Task item: Determine the number of lines in the data that contain "computer", and write only that number.
────────────────
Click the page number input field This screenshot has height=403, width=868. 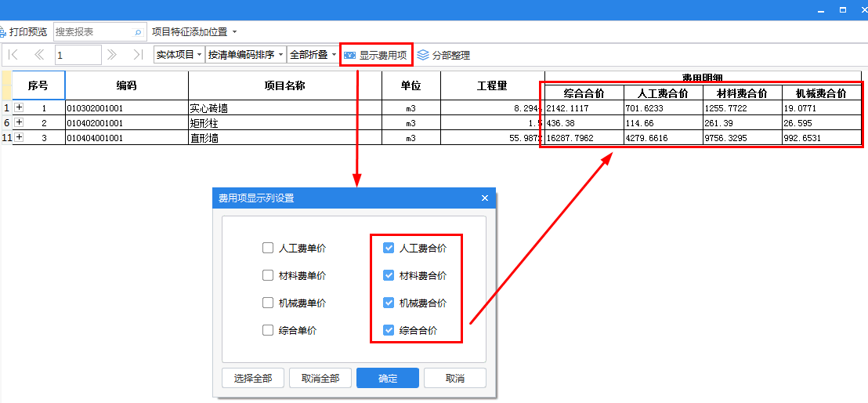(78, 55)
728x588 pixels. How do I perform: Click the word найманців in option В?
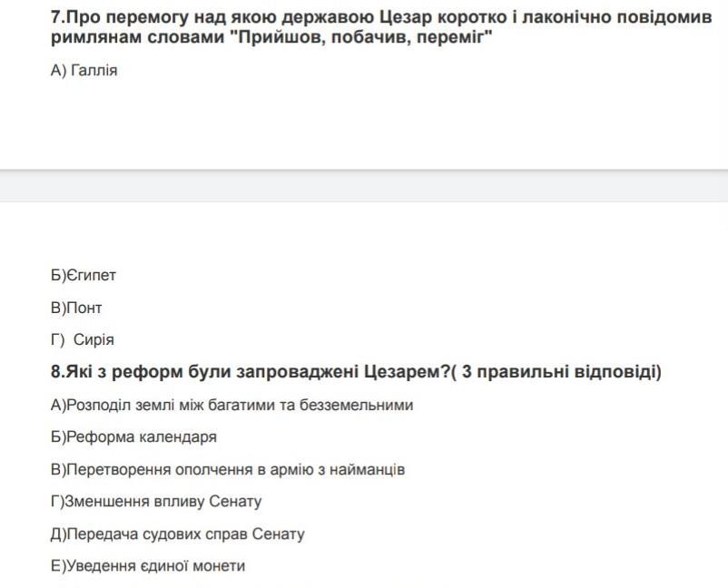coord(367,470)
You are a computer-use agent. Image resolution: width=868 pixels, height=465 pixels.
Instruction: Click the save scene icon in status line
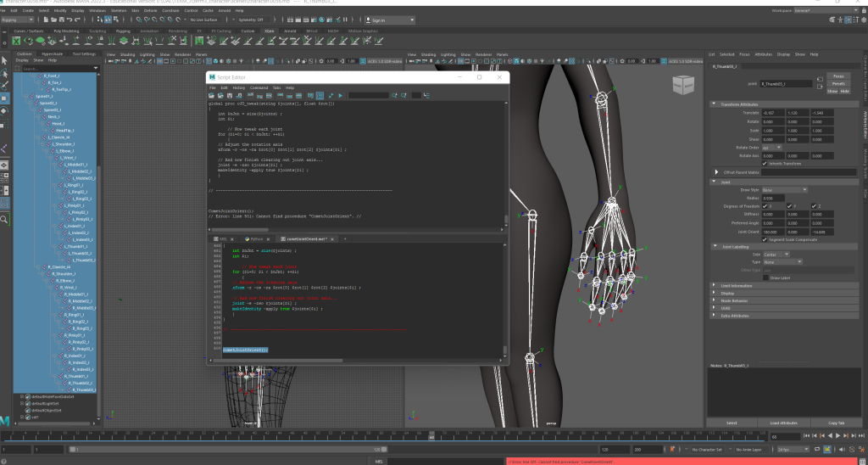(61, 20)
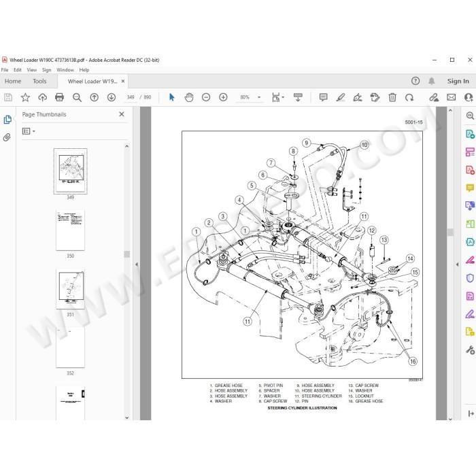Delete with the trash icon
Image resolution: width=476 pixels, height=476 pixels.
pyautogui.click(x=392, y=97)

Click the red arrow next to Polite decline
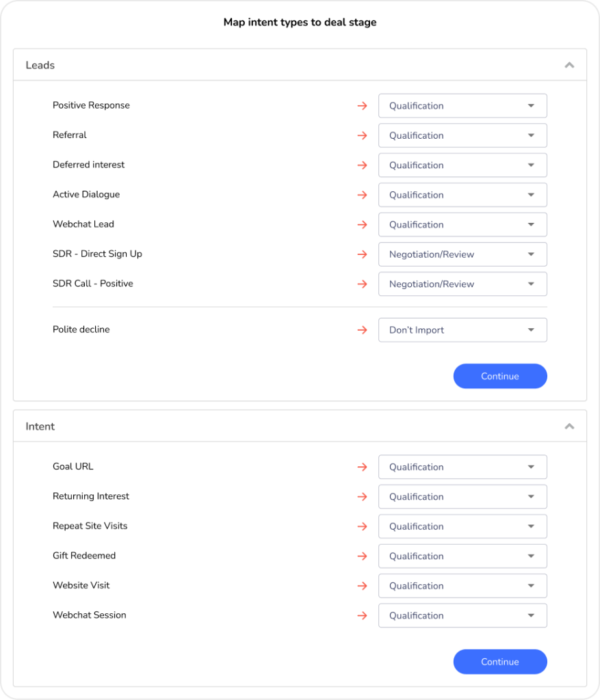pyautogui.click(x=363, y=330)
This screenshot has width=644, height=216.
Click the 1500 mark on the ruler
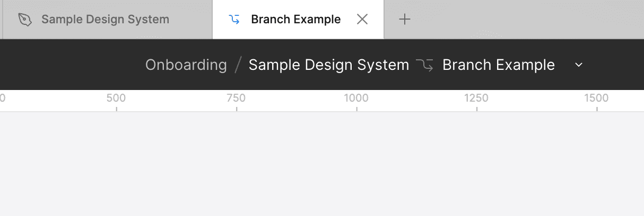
────────────────
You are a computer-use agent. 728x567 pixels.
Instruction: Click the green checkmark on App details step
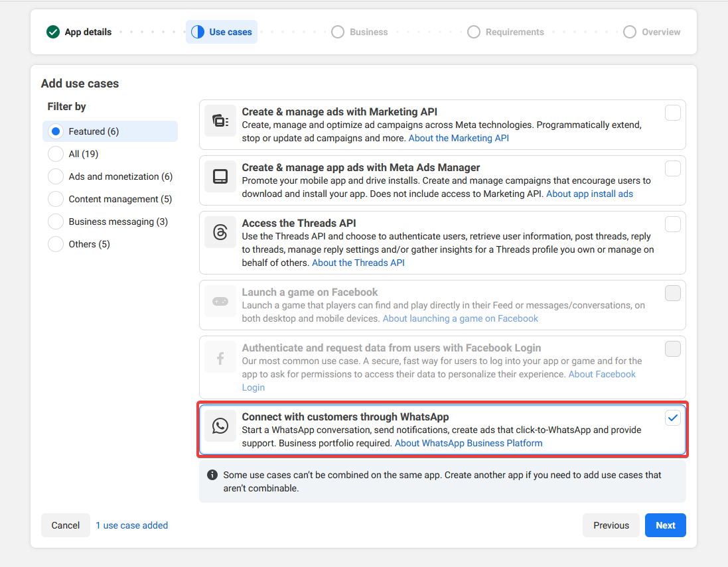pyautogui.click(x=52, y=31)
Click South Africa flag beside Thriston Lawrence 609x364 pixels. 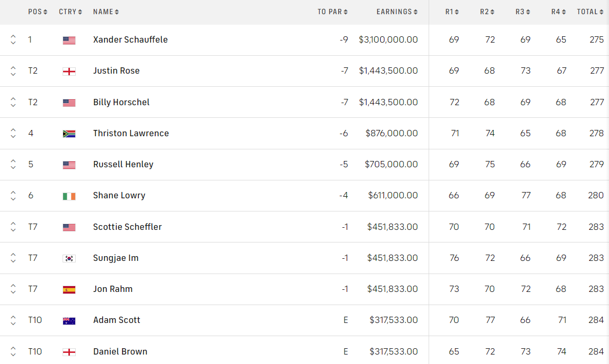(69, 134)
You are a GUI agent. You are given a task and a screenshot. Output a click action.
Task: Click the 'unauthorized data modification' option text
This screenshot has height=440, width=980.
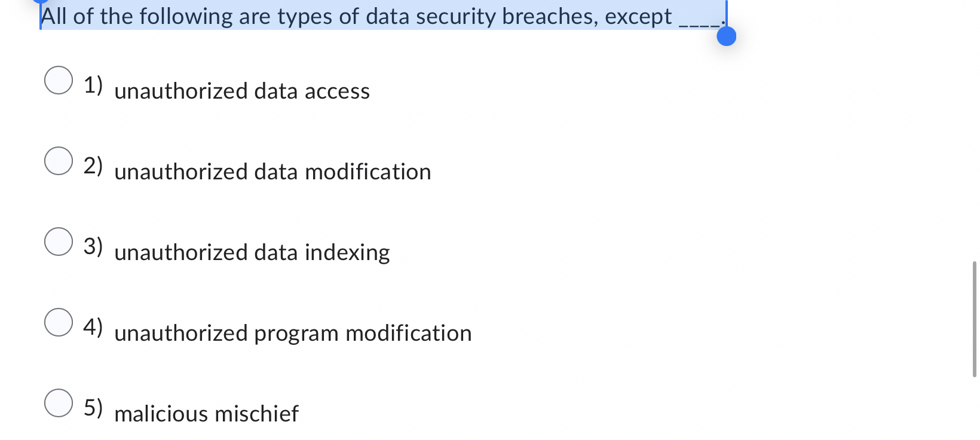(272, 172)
────────────────
Task answer: 2